Earlier this year NACCHO shared how the Bucks County MRC in Pennsylvania worked with local elected officials to recognize volunteers. This month we are sharing how the Southwest Virginia MRC uses painted rocks to express appreciation to its volunteers.
The Southwest Virginia MRC serves a very rural area of in the western part of Virginia. It’s 650 registered volunteers serve 13 counties and three cities and about 45% of volunteers are nurses.
The unit has previously supported the community after a series of tornados hit the area, during H1N1, through flu clinics, and in response to substance use issues. During the COVID-19 pandemic volunteers assisted with call centers, contact tracing, testing, and vaccination clinics. They also led a mental health/resiliency team and assisted with volunteer management.
One low-cost way the unit acknowledges the work of its volunteers is through painted rocks.
“MRC Rocks” has been a catchphrase used through the Virginia MRC units for about a decade. Prior to the pandemic, Southwest Virginia MRC Unit Coordinator Kristina Morris had thought of giving painted rocks to volunteers, but hadn’t implemented the idea yet. She encountered someone at a community event that was painting rocks and talked to them about the materials and process.
“In March of 2020, I knew our volunteers would need something,” said Morris.
She took a 5-gallon bucket from a local home improvement store to a neighboring business that had rocks and asked if she could fill her bucket. They said, yes, and she left with a bucket full of flat and interesting shaped rocks for $5. Morris purchased paint and brushes online and put out a call through Facebook to her volunteers to see who wanted to put their creativity to work.

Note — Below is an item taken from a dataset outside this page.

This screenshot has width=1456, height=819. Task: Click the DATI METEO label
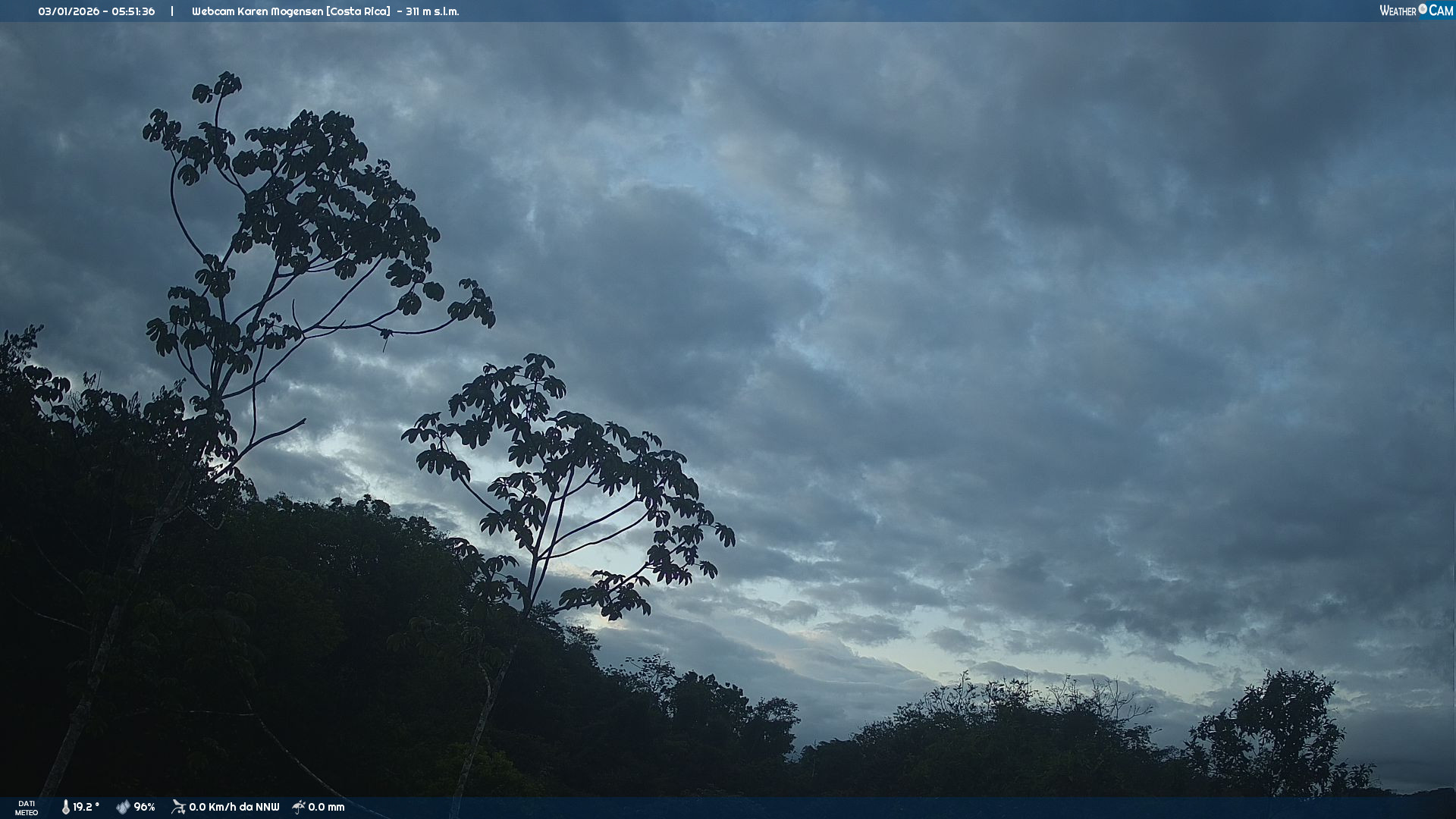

Since then, the unit has added several volunteer painters and decorated three more buckets of rocks.
The imagery on the rocks is up to the artist and range from patriotic images to things like flowers, hearts, and rainbows. The artists use a sharpie to write “MRC Rocks” and the year on the back of each rock.
Unit leaders carry rocks with them to events and those volunteers who have not yet received one get to pick from 8-10 rocks to find the one that speaks to them.
“You’d be amazed at how quickly someone responds to a rock,” said Morris.
Volunteers are invited to share a picture of their rock in its home and often share pictures of their rocks with each other.
“It’s surprisingly simple but has such an impact,” said Morris. “It’s something they can always look at and know that they are appreciated.”
Morris advises others interested in implementing this low-cost recognition strategy to find a local business that sells river rocks (like landscapers or chimney companies) and ask if you can fill a bucket. She advises those doing the painting to keep the artwork simple and, if you want to work with school-age children, to work with older students like juniors or seniors in high school. The activity is also great for those who want to volunteer from home.
“No matter the number of hours, Virginia MRC members ROCK!” said Morris. “And in Southwest Virginia, they have the rock to prove it!”